Over-the-counter painkillers such as aspirin and ibuprofen may make the deadly superbug C.difficile more aggressive
- Just 20% of mice treated with the painkiller indomethacin survived C.difficile
- Compared to 80% of the rodents not treated but infected with the bacteria
- Painkillers inhibit an enzyme that produces hormones linked to gut health
Over-the-counter painkillers like aspirin and ibuprofen may make the potentially deadly superbug C.difficile more aggressive, research suggests.
Just a fifth of mice treated with the non-steroidal anti-inflammatory drug (NSAID) indomethacin survived being exposed to the infection.
In contrast, 80 per cent of the rodents not given the painkiller survived, scientists discovered.
Indomethacin also caused the animals to have more severe tissue damage in their intestines and a greater disturbance to their gut bacteria make-up.
The NSAID inhibits the enzyme cyclooxygenase, which then disrupts the production of prostaglandins.
These hormones are released at sites of injury to aid healing and are critical to maintaining gut health.
Painkillers like aspirin may make the deadly superbug C.difficile more aggressive (stock)

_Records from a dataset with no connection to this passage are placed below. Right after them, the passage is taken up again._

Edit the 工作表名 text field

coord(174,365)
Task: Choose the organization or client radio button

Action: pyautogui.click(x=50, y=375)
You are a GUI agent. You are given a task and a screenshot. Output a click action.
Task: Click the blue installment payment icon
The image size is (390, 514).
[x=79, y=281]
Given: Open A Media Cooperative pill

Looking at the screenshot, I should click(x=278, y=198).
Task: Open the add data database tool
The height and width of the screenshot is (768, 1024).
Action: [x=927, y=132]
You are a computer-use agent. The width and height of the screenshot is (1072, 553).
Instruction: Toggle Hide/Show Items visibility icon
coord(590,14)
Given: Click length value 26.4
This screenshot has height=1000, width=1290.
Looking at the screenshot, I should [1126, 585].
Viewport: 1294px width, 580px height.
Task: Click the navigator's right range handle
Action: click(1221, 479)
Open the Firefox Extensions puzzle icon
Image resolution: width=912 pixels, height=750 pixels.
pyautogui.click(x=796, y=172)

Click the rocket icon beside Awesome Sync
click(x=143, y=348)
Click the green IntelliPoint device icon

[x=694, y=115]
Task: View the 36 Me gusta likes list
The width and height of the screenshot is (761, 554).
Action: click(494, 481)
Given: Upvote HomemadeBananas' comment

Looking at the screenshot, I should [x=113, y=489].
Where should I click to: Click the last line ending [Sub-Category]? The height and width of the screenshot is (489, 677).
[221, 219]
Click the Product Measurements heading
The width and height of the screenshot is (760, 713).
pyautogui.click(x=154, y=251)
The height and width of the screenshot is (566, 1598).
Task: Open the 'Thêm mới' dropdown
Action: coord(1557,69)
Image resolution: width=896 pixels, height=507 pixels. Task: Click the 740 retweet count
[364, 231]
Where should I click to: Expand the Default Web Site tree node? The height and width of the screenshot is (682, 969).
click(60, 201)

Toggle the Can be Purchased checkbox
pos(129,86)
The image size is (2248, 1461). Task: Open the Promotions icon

The research was carried out by Vanderbilt University, and led by the microbiologist and infectious diseases expert Professor David Aronoff.
C.difficle is the most common hospital-acquired infection in the US and an ‘urgent public health threat worldwide,’ the authors wrote in the journal mBio.
The bacterial infection kills nearly 30,000 people each year in the US alone. Of those who survive, the infection reoccurs between 20 and 30 per cent of the time.
NSAIDs are among the most commonly-prescribed drugs in the US, with more than 98million prescriptions being filed each year, while around 29million Americans take over-the-counter versions of the medication.
Side effects can range from mild diarrhoea to deadly expansion of the colon and even death, particularly in the elderly.
NSAIDs have previously been associated with an increased risk of catching C.difficile, as well as a more severe infection.
C.DIFF SURVIVES HIGH TEMPERATURES AND INDUSTRIAL-STRENGTH BLEACH USED IN HOSPITAL LAUNDRIES
NHS disinfection guidelines may be inadequate because they do not kill diarrhoea-causing bugs, research suggested in October.
C.difficile spores purposely placed onto bed sheets survived the technique used throughout NHS hospitals, a study by De Montfort University found.
Tests showed industrial-strength bleach and high washing machine temperatures of 75°C for at least three minutes only killed 35 per cent of the spores.
These sheets are often rented out by companies between multiple hospitals and care homes, which may explain why patients can be struck by infections without any obvious source.
The NHS sets a standard of no dangerous bacteria remaining on contaminated sheets after they have been washed.
To better understand this, the researchers treated mice with indomethacin for two days.
The rodents were then given the antibiotic cefoperazone as a preventative treatment before being infected with C.difficile.
This brief indomethacin exposure dramatically increased the animals’ death rate from 20 per cent to 80 per cent.
The mice exposed to indomethacin also experienced more severe tissue damage to their cecums – the pouch that connects the small and large intestine – than the untreated rodents.
The indomethacin-treated animals also had greater amounts of gut bacteria in their livers, which suggests the NSAID disrupted their intestinal barriers, causing bugs to leave their guts and enter other parts of their bodies.
Injury to the intestinal barrier can also lead to the release of inflammatory molecules that cause the colon to swell, leading to diarrhoea and vomiting.
The researchers believe their study highlights the importance of taking NSAIDs with care if there is a heightened risk of catching C.difficile.
‘We are always trying to think of modifiable risk factors for the disease,’ Professor Aronoff said.
‘Ultimately, these new results might guide how we treat people with C.diff, particularly with pain management.
‘Right now, it’s too early for our results to guide clinical care, but they should be a stimulus for future studies.’